The Code is framed around four core values – respect, trust, partnership and integrity – and eight primary principles. It is a practical document that clearly describes the conduct expected of nurses. Without the public's trust and confidence in the profession, nurses cannot fulfil their role effectively. This means that what is personal and what is professional will inevitably overlap.
Guidelines: Professional Boundaries
The booklet Guidelines: Professional Boundaries discusses the sometimes challenging but critical issue of professional boundaries in more detail. It is designed to be read alongside the Code.
The key message of both documents is that nurses must make the care of patients their first concern. To do this effectively, they must maintain professional boundaries.
Nurses are expected to familiarise themselves with the Code and the Guidelines and incorporate these standards in their practise.
Guidelines: social media and electronic communication
Guidelines: Social Media & Electronic Communication is a new guidance document to help nurses think about their use of social media and electronic communications in relation to standards of professional conduct. The new guidelines explore the benefits and pitfalls of social media providing detailed guidance. Of the eight principles in the Code, four directly intersect with the use of social media and electronic communications.
Clear direction is given to nurses.

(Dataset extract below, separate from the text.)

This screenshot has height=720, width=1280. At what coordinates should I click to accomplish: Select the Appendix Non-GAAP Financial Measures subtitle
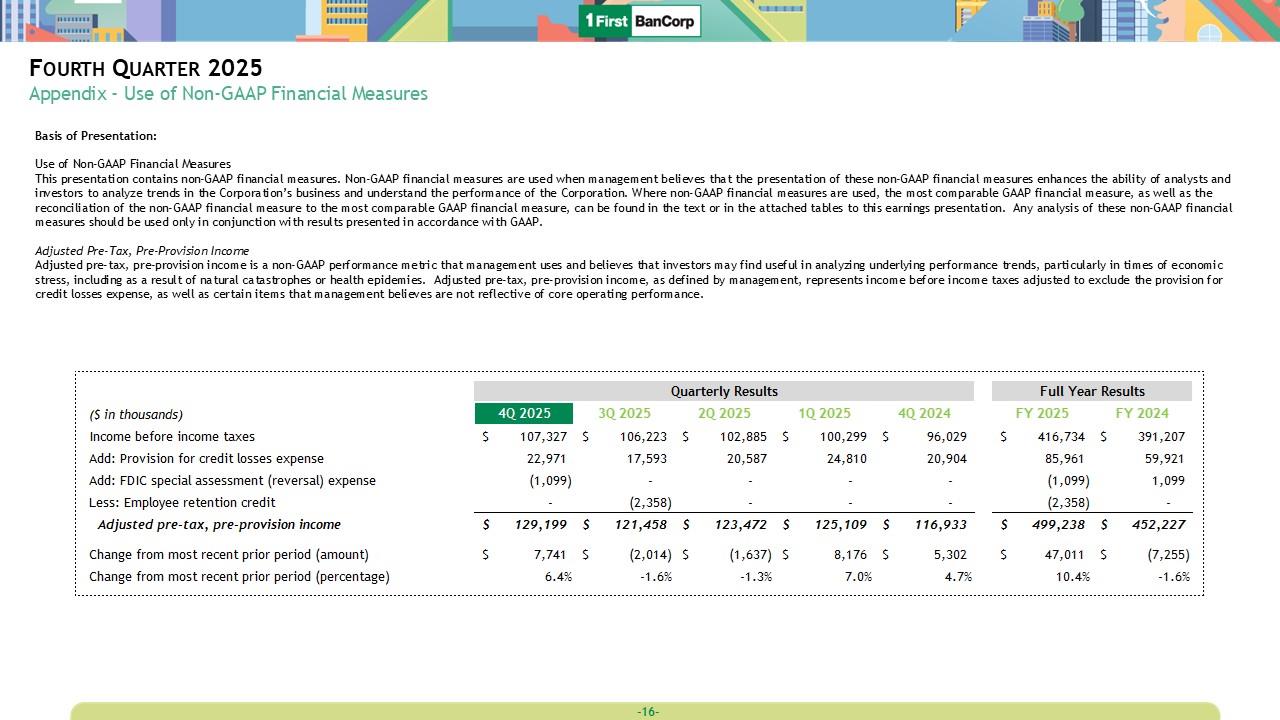point(228,94)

For example in relation to protecting patient privacy, nurses are reminded to be aware that patient emails, answer phone messages and texts may be accessed by others. In relation to maintaining professional boundaries, nurses are advised that boundaries could be breached when health consumers are made ‘friends’ on personal social media websites. The guidance document is the second in a series of guidelines expanding on the Code and follows the release of guidelines on professional boundaries.
What has become clear is that even when social media is used with good intentions, patient confidentiality and privacy can be inadvertently breached. Patients don’t have to be named to be identifiable and even with the strictest privacy settings, information can forwarded and shared in potentially ever-expanding networks. Similarly deleted content may remain accessible.